Update from Editor Paul Hockings:
Vol. 34(4) of Visual Anthropology will be a Special Issue co-edited by Cathrine Bublatzky (Heidelberg University) and Fiona Siegenthaler (University of Basel). Its title will be “AESTHETICS AND MATERIALITY OF KNOWLEDGE – (UN)SIGHTED ARCHIVES OF MIGRATION.”
The main thrust of this series of articles is that archives of migration often remain invisible. Hosting objects of memory, letters, diaries or photographs, such collections contain important knowledge of migrants’ histories and the narratives of individuals, families and larger communities about their experiences of displacement, movement and arrival. They are resource-full materials with historical and aesthetic dimensions, but they often remain unnoticed or unrecognized by a wider public. Many such private or artistic migratory archives are endangered by loss, misuse or destruction by human or non-human agents, due to missing institutional infrastructures. (Many readers might recall the pioneer work in this area, The Polish Peasant in Europe and America, by W.I. Thomas and Florian Znaniecki, 1927).
Earlier this year, Visual Anthropology was able to publish several long articles of note, including Paul Henley’s “How to Subtitle Ethnographic Films: Some Practical Suggestions,” as well as reviews of his two valuable new books, Beyond Observation and L’Aventure du réel.

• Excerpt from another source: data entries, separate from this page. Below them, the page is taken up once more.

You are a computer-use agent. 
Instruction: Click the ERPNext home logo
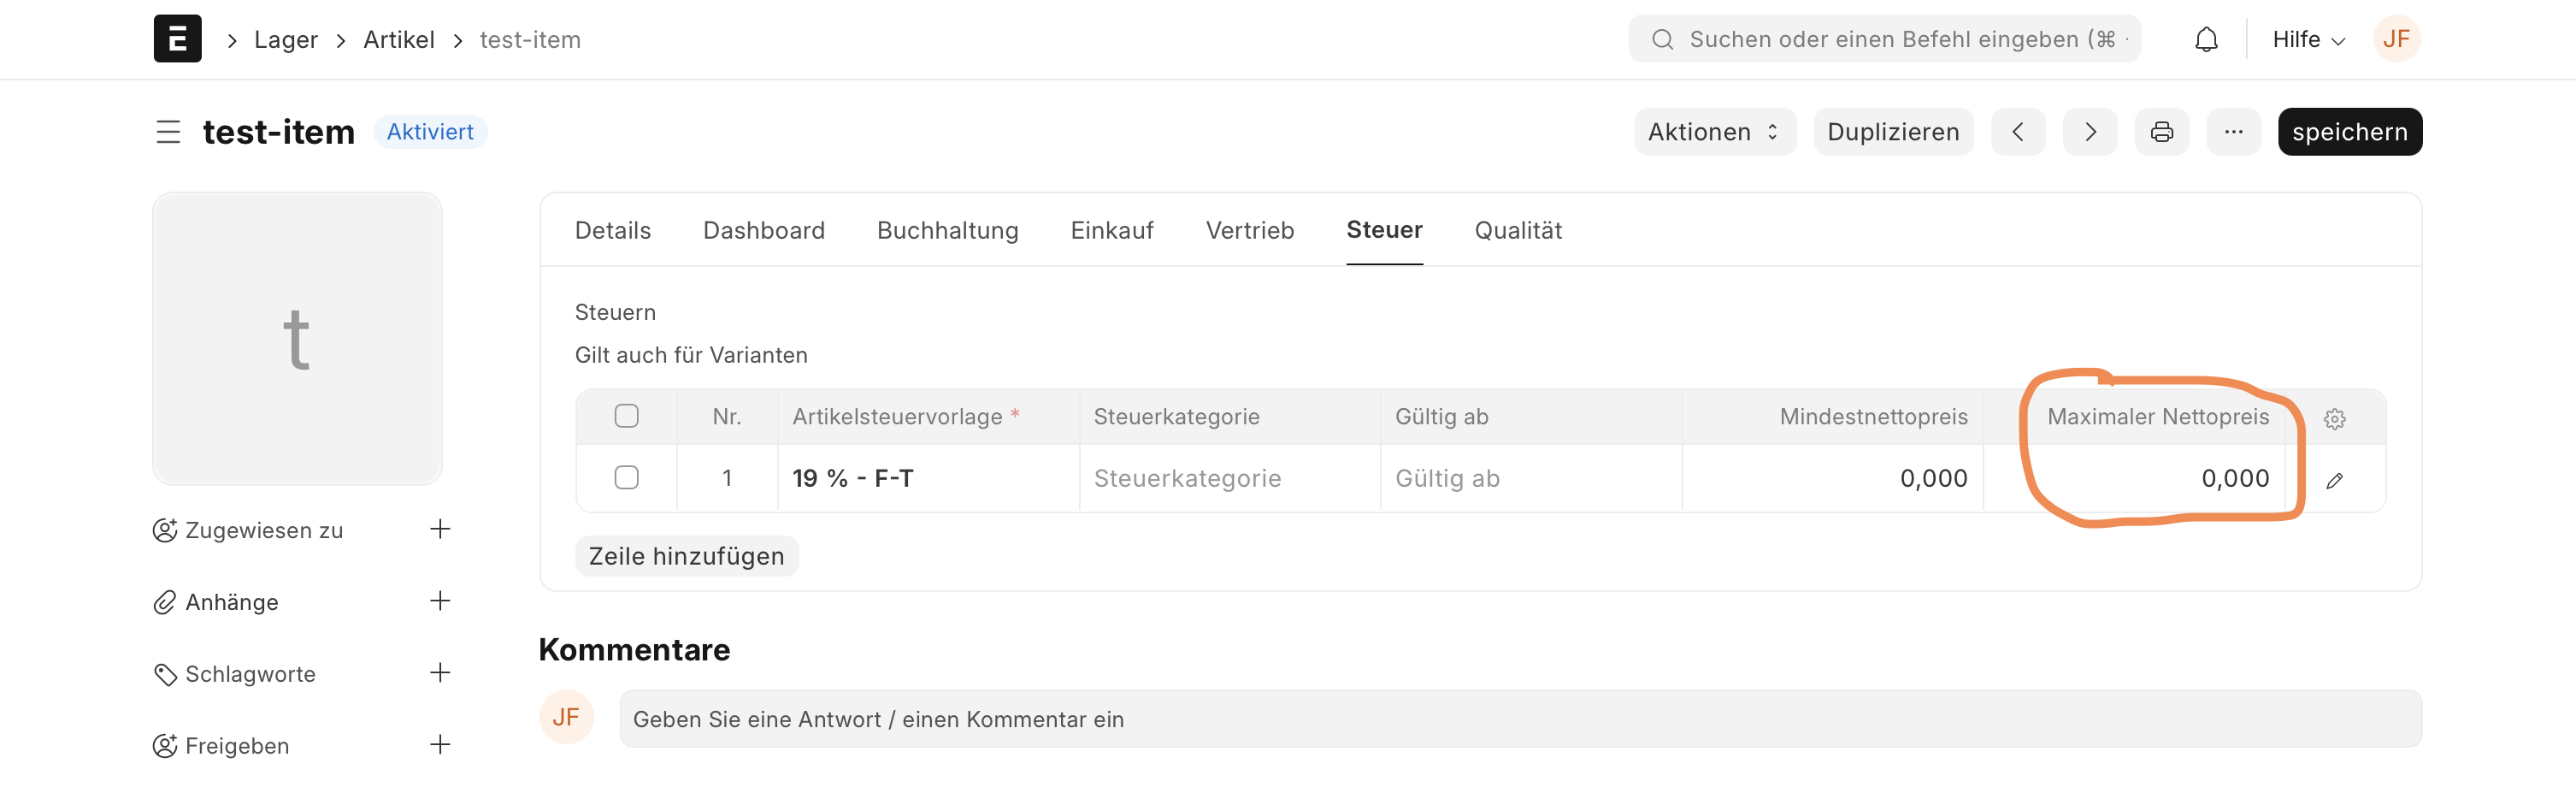[x=178, y=39]
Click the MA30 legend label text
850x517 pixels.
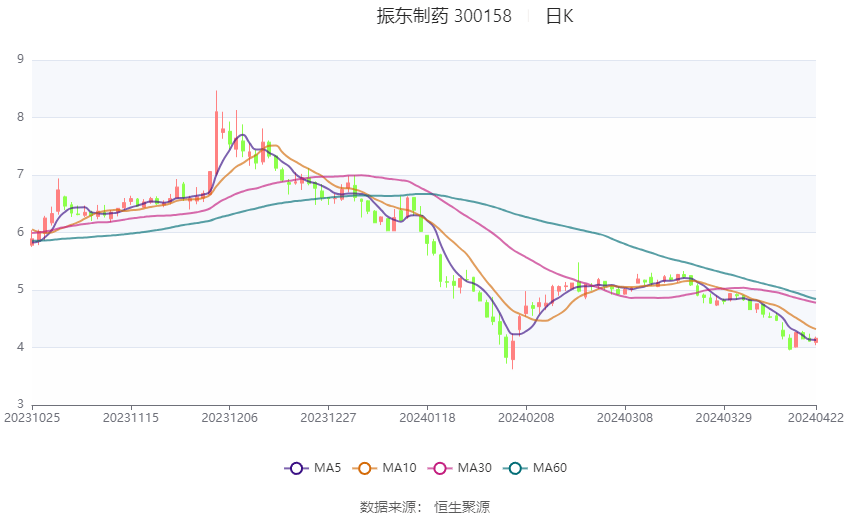tap(474, 468)
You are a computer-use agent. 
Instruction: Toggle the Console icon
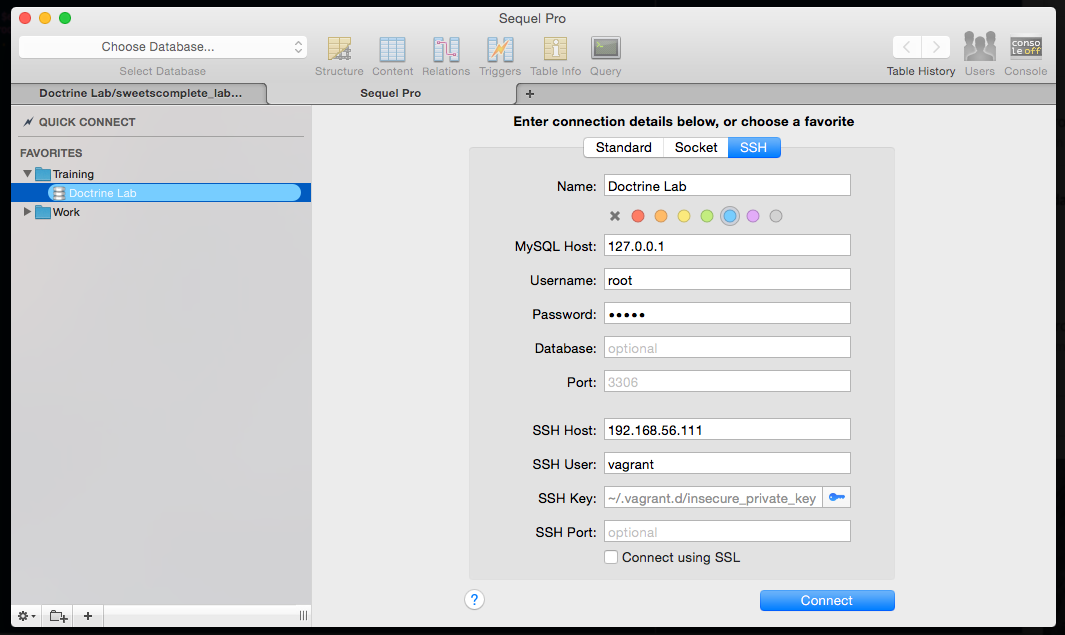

Two excellent papers on Africa have also appeared: Lauren Walden’s “Africa in the Surrealist Imaginary: Photography of Sculptures in Minotaure and Documents,” and Keyan Tomaselli’s “Another Look at John Marshall and the Ju/’hoansi: Re-assessing a Documentary Lifetime.” Several papers on Robert Gardner are in the works, to commemorate the appearance of his film Dead Birds sixty years ago.